The first thing we did was extract and clean the messy data from our platform database. We adopted “visit” as the unit to store each single activity’s information. That way we made sure all the data was clean and meaningful before we fit it into our pattern recognition system. For those visits missing important features we need to do the machine learning work - we do not include them in our dataset.
After obtaining the clean data, we still needed to go further to facilitate data analysis afterwards. According to our project goal (classifying customer’s activity events), we needed to create labels to distinguish events in the whole dataset. For each visit, our platform collected hundreds of accelerometer measurements within a short time period, and several successive visits were collected before a relatively big time gap, so it made sense to concentrate these successive visits to a single activity event. This is the rule on which we based our labels.

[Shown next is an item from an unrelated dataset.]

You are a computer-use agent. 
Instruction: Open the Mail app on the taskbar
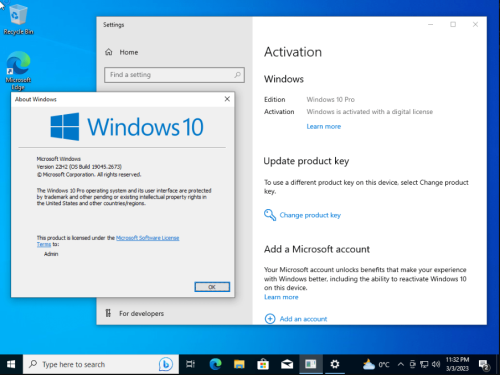pos(287,364)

The final step is data analysis and this is what we are doing currently. We are trying several different unsupervised clustering methods. The first, and most straightforward one, is that we ignore time. We do this by measuring accelerometer events over time, instead of the original measurements, for clustering.
Most of the traditional machine learning methods, such as K-means and hierarchical clustering, would then work for our problem. However, this method did not generate very accurate results for our problem because it is the pattern of accelerometer measurements curve over time that characterizes human activities. So we did more research and found an advanced clustering method, which not only takes time effect into consideration, but also is powerful enough to handle multivariate clustering at the same time (as we simultaneously have accelerometer measurements along ‘x’, ‘y’ and ‘z’ axis). This is the second method we tried.

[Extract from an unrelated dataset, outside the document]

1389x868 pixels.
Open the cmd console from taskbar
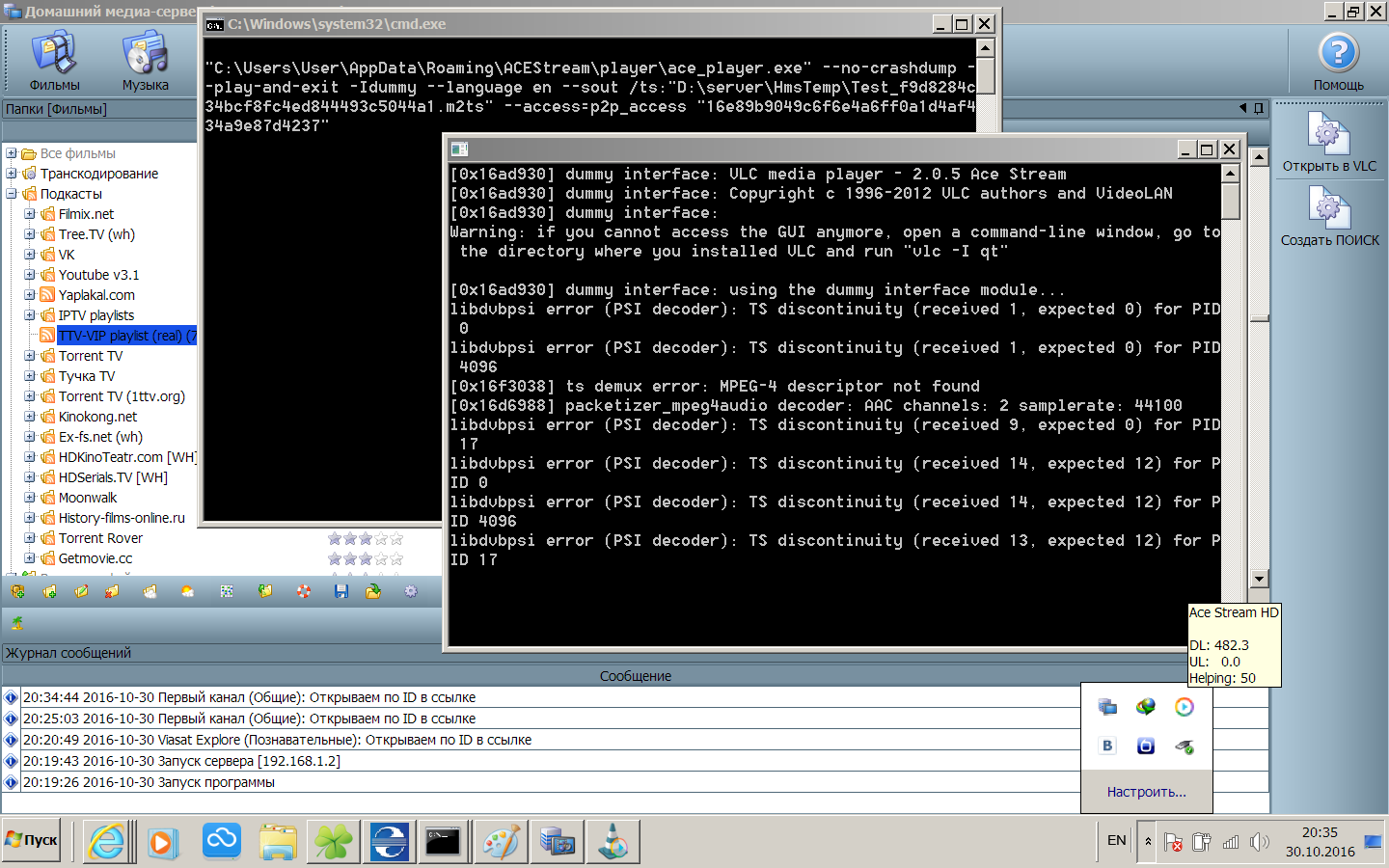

Data analysis will be the key to turning the corner with wearables and sensor data
After all the procedures above, we could produce some sample clustering results, such as there seems to be four clusters of activities, and 30% of the movements belongs to the first activity group, 20% belongs to the second activity group, 25% belongs to the third activity group and the remaining 25% belongs to the fourth activity group. In order to interpret the meaning of each activity group, we also need to compare the feature of data in each group with feature of some possible activities. For example, the curve of running should be accelerometer along ‘x’ axis be periodically positive and then negative, accelerometer along ‘y’ axis be some kind of constant and accelerometer along ‘z’ axis be very close to zero consistently. Then any of the four groups who have these features will be interpreted as running group.
In this way, we can statistically answer the question of classification of people’s movement into several common activity groups.
I’ve really enjoyed working with Strap to analyze their data. Data analysis will be the key to turning the corner with wearables and sensor data. Monitoring activity is one thing, using it to help us get healthy is another. I’m happy to have the opportunity to start solving some of these problems on the ground with Strap. It’s been fun helping start the wearable revolution.